Methods: Descriptive, cross-sectional two-phase design using qualitative and quantitative data. Phase I: 4 focus groups (N=26) were recruited; 2 groups who recently completed lung cancer screening (n=12) and 2 groups who had never been screened (n=14). Data was collected via audio recordings and analyzed using thematic content analysis. Phase II: Guided by the Conceptual Model on Lung Cancer Screening Participation (Carter-Harris, Davis, & Rawl, 2016), a national convenience sample of screening-eligible individuals was recruited to collect data using survey methods (N=497). Data measured multiple variables including sociodemographic, health status characteristics and individual health beliefs.
Results: Phase I revealed low knowledge levels and confusion about risk factors and screening, and variables such as risk, benefits, barriers, self-efficacy, stigma, mistrust, fatalism, fear, and worry may be uniquely relevant in lung cancer screening. Using logistic regression in Phase II, we found perceived benefits (p<.001; OR=1.08, 95%CI (1.04, 1.14) and self-efficacy (p=.001; OR=1.06, 95%CI (1.02, 1.09) statistically significant, while perceived barriers was moderately significant (p=.054; OR=0.98, 95% CI (0.96, 1.00) with lung cancer screening behavior. Perceived benefits (p<.001) and self-efficacy (p=.019) maintained statistical significance with similar odds ratios, and barriers remained borderline significant (p=.081) when adjusted for other variables using multivariable logistic regression.

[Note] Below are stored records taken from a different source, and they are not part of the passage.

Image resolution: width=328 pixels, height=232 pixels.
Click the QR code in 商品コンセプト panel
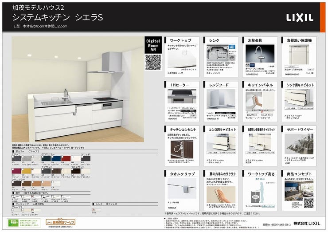(308, 203)
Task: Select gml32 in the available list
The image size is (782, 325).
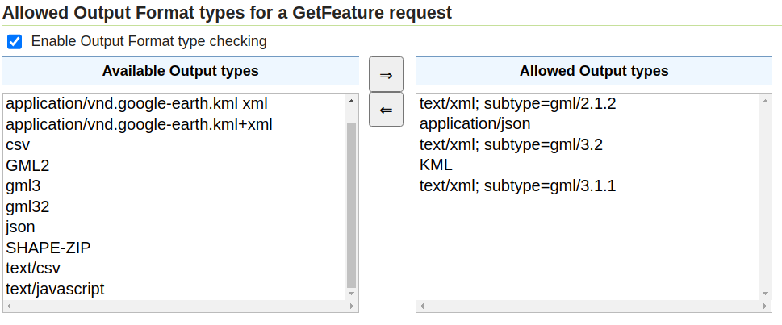Action: pyautogui.click(x=27, y=206)
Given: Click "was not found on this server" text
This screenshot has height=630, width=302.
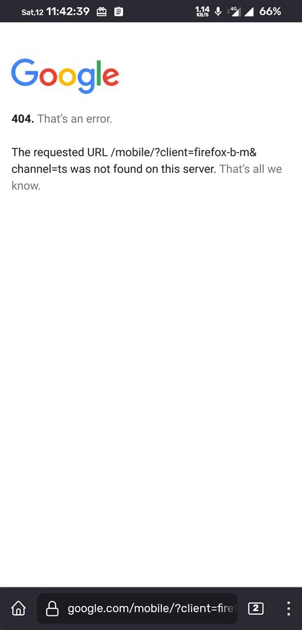Looking at the screenshot, I should pyautogui.click(x=143, y=169).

Conclusion: Results from this study indicate individual health beliefs and other individual-level variables may be important in understanding lung cancer screening behavior in long-term smokers. Nursing is an integral component in the patient education process related to cancer screening and primary and secondary prevention. Nursing-delivered interventions tailored on salient variables and integrated into the primary care visit to support patient-provider discussions about, and decisions related to, lung cancer screening are needed to advance the science of this new screening option to support early detection of the world"s deadliest cancer.